Rich does not consider the possibility that the Obama presidency, with its relentless attacks on bigotry, divided the nation into oppressors and the oppressed. As in, identity politics. He sees the mission as messianic, because he seems to accept the notion that Barack Obama was the Messiah who would lead us out of the wilderness into the Heavenly City. Rich’s terms are religious, not political and not economic. He is a storyteller and a disillusioned prophet, not a political analyst:

Unlike 9/11, which prompted an orgy of recriminations and investigations, the Great Recession never yielded a reckoning that might have helped restore that faith. The Wall Street bandits escaped punishment, as did most of the banking houses where they thrived. Everyone else was stuck with the bill. Millennials, crippled by debt and bereft of Horatio Alger paths out of it, mock the traditional American tenet that each generation will be better off than the one before. At the other end of the actuarial spectrum, boomers have little confidence that they can scrape together the wherewithal needed to negotiate old age. The American workers in the middle have seen their wages remain stagnant as necessities like health care become unaffordable.

Rich disdains Donald Trump’s appeal because it rejects the world of Biblical prophecy for the cold, cruel world of competitive striving:

He did so in part by discarding the bedrock axiom of post–World War II American politics that anyone running for president must sparkle with the FDR-patented, chin-jutting optimism that helped propel John F. Kennedy and Ronald Reagan to the White House. Trump ran instead on the idea that America was, as his lingo would have it, a shithole country in desperate need of being made great again. “Sadly, the American Dream is dead,” he declared, glowering, on that fateful day in 2015 when he came down the Trump Tower escalator to announce his candidacy.

As I mentioned, Rich imagined that Obama would save the nation from its sins. Because, it’s not about hard work and achievement; it’s all about hope. In truth, it had to be about hope. Facing the worst financial crisis since the Great Depression, we elected a political neophyte.

The worst financial crisis since 1929 notwithstanding, the election of Barack Obama offered genuine hope, not just the branded version on his campaign poster. He would hire smart people to dig us out of the Wall Street greed and criminality that had victimized so many Americans.

By the terms of the Rich narrative, the fault for Obama’s failure lay with the forces of systemic racism that did not want him to succeed. They did not want him to succeed because they wanted to retain their white privilege.

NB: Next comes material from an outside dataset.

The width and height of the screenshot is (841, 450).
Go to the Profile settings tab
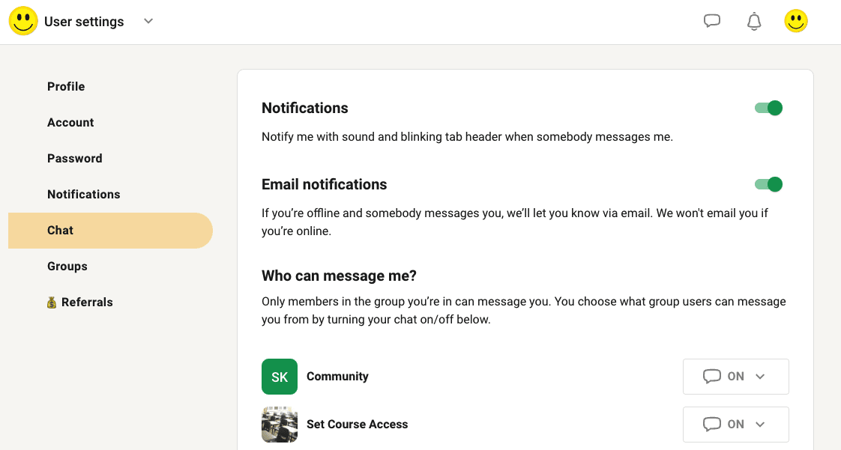coord(66,87)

Yet, Rich show his idolatry by giving Obama credit for having engineered the most anemic economic recovery in the post war period. He does not consider how much the Federal Reserve contributed and does not point out that after two years of Obama the American people soundly rejected him in the Congressional elections of 2010. For Rich it’s all about racism:

The opposition party, once again pandering to the racist base it has cultivated ever since Barry Goldwater ran against the Civil Rights Act of 1964, vowed to defeat the new president’s governance no matter what he did. Even so — and despite being thwarted by that partisan resistance, by the stubbornness of the downturn he had to reverse, and by his own unforced errors — Obama did succeed at leading America out of its economic crisis and largely extricating it from war. But he had to scale back his other aspirations, including immigration and financial reform. History will surely bless him for preventing a second Great Depression, among other achievements, including presiding over the most scandal-free White House in memory. But in real time, his presidency was still fairly young when some contemporaneous voters started moving on from Yes, We Can to No, We Can’t and/or No, We Won’t.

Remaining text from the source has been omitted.